La Stampa 9.2.16
La paura contagia le Borse
Ritorna lo spread: 146 punti
Milano ai minimi da luglio 2013. L’Europa brucia 309 miliardi di euro
di Luigi Grassia
La
paura di una recessione globale ha scatenato ieri un «panic selling» in
tutte le Borse, con quella di Milano (-4,69%) che è tornata ai livelli
del luglio 2013. Per dirla in altro modo, ha azzerato i guadagni di due
anni e mezzo. Solo dall’inizio del 2016 Piazza Affari ha bruciato 129
miliardi di capitalizzazione. Nel 2015 l’indice Ftse Mib aveva toccato i
23 mila punti, ieri è sceso a 16.441. Allargando la visuale a tutti i
mercati europei, l’indice Stoxx 600 che ne fotografa l’andamento ha
ceduto il 3,5% finale, che equivale a 309 miliardi di euro di
capitalizzazione persa in una sola seduta. In Borsa è esploso il panico,
ma il consiglio dei gestori è quello di non perdere la calma e pensare
al lungo periodo.
C’è poi una tendenza generale da parte dei
grandi fondi internazionali a investire di meno sulle azioni per pesare
di più in portafoglio i titoli di Stato: sono molto richiesti i Treasury
Bond americani, mentre nella zona euro tra i titoli più comprati ci
sono i Bund tedeschi (nonostante i rendimenti negativi). Vengono invece
alleggerite le posizioni sui Btp italiani e così torna a crescere lo
spread a 146 punti. Chiuse le Borse cinesi, i mercati europei hanno
fatto tutto da soli, intimoriti anche dalla Grecia dove le piazze
tornano a infiammarsi contro il taglio delle pensioni. Le trattative con
i creditori internazionali sembrano paralizzate, perciò la Borsa di
Atene ha perso il 7,8% sospinta dal crollo delle azioni bancarie. Il
contagio oltre a Milano ha colpito Francoforte (-3,30%), Parigi (-3,20%)
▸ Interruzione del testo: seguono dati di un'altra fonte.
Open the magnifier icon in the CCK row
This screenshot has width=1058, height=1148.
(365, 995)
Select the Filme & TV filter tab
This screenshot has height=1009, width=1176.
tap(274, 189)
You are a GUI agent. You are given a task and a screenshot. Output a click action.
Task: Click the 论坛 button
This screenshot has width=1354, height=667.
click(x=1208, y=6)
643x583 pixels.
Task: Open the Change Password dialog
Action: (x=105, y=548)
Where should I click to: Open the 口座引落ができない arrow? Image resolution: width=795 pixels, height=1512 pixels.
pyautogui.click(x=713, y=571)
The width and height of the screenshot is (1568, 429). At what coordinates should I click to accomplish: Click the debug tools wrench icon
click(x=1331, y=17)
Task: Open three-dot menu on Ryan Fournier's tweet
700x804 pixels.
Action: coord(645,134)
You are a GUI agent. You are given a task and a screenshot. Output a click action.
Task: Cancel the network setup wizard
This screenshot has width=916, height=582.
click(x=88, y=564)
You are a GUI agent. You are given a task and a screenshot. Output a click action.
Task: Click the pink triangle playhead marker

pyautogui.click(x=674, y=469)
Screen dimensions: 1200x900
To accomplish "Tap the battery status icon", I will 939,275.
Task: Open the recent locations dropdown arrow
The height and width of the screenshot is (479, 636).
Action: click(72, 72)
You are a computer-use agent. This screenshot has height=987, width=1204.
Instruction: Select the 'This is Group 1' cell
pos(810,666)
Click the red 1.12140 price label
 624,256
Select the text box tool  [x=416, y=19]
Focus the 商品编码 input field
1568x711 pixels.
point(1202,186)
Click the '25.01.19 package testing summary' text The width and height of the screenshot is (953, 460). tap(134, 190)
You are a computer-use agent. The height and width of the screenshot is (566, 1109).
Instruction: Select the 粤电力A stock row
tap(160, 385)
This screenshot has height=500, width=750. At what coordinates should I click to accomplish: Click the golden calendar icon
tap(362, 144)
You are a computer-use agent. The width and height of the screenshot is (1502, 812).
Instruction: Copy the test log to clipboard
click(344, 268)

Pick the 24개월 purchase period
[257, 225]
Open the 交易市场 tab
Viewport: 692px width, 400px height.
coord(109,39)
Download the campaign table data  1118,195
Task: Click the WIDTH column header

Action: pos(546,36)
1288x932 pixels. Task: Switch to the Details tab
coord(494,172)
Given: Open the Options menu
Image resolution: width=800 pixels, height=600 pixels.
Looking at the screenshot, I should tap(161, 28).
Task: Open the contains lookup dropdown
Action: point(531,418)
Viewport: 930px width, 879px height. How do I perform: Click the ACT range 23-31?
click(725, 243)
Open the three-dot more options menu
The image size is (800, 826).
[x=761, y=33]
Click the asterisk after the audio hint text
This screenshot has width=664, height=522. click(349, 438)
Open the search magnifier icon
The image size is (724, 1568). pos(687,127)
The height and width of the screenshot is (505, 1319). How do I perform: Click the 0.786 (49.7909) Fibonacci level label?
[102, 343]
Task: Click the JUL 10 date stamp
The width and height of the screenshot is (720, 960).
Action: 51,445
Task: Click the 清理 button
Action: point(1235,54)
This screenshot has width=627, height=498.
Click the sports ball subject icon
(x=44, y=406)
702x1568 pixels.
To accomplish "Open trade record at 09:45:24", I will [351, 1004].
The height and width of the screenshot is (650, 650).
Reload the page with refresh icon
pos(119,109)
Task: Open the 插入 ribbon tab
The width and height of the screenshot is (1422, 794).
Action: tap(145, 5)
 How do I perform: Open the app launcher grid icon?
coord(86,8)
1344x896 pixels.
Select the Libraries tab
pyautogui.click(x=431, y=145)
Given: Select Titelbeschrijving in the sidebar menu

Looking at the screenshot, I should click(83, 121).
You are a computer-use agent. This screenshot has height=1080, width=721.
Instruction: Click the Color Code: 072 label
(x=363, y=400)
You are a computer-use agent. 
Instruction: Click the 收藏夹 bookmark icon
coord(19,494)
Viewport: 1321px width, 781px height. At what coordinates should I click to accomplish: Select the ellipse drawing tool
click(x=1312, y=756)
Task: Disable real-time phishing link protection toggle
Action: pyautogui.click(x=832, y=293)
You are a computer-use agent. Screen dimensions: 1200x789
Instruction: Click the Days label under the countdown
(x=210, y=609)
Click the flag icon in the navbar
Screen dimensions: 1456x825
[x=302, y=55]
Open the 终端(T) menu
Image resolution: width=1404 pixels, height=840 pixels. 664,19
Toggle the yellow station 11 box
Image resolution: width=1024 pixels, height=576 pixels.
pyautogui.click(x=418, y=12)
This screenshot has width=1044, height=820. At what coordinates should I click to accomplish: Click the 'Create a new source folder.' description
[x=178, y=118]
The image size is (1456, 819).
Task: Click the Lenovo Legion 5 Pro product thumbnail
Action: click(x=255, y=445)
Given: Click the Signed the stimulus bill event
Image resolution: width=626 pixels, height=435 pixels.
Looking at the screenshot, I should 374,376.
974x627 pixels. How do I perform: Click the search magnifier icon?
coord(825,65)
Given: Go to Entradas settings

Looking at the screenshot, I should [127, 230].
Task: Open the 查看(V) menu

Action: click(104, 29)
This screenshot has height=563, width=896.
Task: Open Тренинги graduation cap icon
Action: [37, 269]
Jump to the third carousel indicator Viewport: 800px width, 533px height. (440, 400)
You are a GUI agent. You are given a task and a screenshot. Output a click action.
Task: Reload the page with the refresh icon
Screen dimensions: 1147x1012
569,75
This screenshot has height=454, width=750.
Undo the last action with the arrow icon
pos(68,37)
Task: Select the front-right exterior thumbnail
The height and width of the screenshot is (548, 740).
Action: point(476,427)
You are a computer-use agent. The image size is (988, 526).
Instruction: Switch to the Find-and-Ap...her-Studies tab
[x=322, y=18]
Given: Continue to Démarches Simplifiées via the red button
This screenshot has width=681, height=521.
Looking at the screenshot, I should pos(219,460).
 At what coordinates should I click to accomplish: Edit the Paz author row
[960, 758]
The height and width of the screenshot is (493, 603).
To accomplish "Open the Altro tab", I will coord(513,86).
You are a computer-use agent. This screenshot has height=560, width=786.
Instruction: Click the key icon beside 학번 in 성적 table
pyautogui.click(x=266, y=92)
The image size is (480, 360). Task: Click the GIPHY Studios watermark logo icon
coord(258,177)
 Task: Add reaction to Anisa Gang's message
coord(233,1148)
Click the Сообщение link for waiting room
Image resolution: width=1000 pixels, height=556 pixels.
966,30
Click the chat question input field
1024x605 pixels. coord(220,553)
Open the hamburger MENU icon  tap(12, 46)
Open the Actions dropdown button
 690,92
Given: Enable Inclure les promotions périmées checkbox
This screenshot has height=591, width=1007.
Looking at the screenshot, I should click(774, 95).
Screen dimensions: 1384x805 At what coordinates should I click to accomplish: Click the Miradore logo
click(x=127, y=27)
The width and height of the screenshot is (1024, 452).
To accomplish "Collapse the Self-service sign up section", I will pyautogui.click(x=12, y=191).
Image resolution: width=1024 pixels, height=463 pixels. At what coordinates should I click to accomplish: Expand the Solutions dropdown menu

e Londra (-2,71%). Giù anche Wall Street (indice Dj -1,09% e Nasdaq
-1,82%).
Va detto che non tutti gli analisti leggono gli eventi
delle Borse come l’avvio di un tracollo a tempo indefinito. A inizio
anno c’era chi valutava che alcuni mercati, in particolare Wall Street e
Piazza Affari, fossero sopravvalutati del 30% e che una correzione
fosse inevitabile. Se questa lettura fosse corretta, il -28,8% che ha
subìto il Ftse Mib dal 2 gennaio rientrerebbe ancora nel limiti della
fisiologia. Certo è una fisiologia al cardiopalma. Ma le correzioni al
ribasso sono sempre violente (e le risalite graduali). Un rimbalzo
potrebbe esserci già oggi, anche se la volatilità resta elevata. Le
previsioni non sono favorevoli, ma nessuno ha la sfera di cristallo.
Alcuni titoli bancari italiani per esempio potrebbero essere scesi fin
troppo, alla luce dei risultati di bilancio.
Invece ha fatto paura
le indiscrezioni alla Borsa di Francoforte secondo cui Deutsche Bank
avrebbe difficoltà a rimborsare nel 2017 le cedole sui bond subordinati:
i Cds sul debito della banca tedesca (cioè i «credit defautl swap» che
misurano il rischio teorico di fallimento come percepito dal mercato)
sono schizzati all’insù e le azioni di Deutsche Bank hanno perso il
9,5%. Nessuno però crede che questo colosso, con tentacoli su tutta
l’economia tedesca, possa fallire davvero: se avesse delle difficoltà,
il governo tedesco di Berlino lo ricapitalizzerebbe, e se le regole
europee lo vietassero, quelle regole verrebbero cambiate o ignorate.
Ad
appesantire i mercati ha contribuito il petrolio: il barile ha perso
qualche punto, pur rimanendo a oscillare attorno ai 30 dollari, per
chiudere a 29,68. Forse gli speculatori si stanno convincendo che non
c’è da sperare in alcun guadagno puntando più in basso.